WORK INSTRUCTIONS: Hunt for the word "message" across the entries below, copying each line that holds it.

(Stored records)
────────

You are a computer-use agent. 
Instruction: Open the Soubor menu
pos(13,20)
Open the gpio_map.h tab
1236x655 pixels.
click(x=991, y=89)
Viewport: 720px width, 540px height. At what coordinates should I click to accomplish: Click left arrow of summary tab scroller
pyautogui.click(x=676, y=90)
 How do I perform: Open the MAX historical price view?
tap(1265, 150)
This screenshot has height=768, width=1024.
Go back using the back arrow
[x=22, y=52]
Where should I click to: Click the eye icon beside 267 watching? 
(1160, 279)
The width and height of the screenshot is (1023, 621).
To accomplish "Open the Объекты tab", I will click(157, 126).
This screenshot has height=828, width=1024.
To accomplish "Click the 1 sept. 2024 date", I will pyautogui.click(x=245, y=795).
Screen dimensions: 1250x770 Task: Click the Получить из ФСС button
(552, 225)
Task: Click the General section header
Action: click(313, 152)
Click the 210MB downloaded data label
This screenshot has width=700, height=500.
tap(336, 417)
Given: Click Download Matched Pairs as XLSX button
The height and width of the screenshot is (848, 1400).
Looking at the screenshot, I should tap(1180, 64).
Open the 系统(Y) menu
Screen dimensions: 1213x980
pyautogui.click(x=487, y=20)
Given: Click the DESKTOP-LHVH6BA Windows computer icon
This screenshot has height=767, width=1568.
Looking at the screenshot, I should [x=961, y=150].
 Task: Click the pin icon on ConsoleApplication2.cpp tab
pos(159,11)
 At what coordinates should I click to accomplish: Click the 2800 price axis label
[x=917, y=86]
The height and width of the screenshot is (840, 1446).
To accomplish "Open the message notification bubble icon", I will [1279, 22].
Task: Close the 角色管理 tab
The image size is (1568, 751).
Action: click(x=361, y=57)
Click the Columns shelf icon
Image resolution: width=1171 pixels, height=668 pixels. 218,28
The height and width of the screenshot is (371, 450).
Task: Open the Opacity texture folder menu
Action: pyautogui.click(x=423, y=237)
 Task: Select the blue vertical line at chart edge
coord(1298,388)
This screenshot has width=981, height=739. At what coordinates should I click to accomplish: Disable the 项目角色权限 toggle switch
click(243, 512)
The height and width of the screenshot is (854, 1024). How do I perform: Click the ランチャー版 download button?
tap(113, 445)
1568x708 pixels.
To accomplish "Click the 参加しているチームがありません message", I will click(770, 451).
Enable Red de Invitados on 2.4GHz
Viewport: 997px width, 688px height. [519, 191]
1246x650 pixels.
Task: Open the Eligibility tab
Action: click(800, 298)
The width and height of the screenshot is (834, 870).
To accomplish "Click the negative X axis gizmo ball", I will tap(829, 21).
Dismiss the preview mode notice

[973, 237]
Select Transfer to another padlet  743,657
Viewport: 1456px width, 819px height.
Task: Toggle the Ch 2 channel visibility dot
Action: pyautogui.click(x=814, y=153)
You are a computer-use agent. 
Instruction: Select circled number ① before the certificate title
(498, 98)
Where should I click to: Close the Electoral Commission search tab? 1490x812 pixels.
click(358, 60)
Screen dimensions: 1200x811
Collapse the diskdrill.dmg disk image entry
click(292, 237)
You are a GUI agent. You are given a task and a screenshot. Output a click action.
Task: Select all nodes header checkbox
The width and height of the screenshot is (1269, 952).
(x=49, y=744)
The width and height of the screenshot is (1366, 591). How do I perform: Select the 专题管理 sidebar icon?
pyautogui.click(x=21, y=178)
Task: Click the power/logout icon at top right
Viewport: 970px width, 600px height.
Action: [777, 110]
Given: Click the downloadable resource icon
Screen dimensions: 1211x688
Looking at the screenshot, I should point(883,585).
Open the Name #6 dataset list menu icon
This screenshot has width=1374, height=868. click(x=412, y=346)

────────

SOLUTION BELOW:
To accomplish "Open the message notification bubble icon", I will [1279, 22].
To accomplish "Click the 参加しているチームがありません message", I will click(770, 451).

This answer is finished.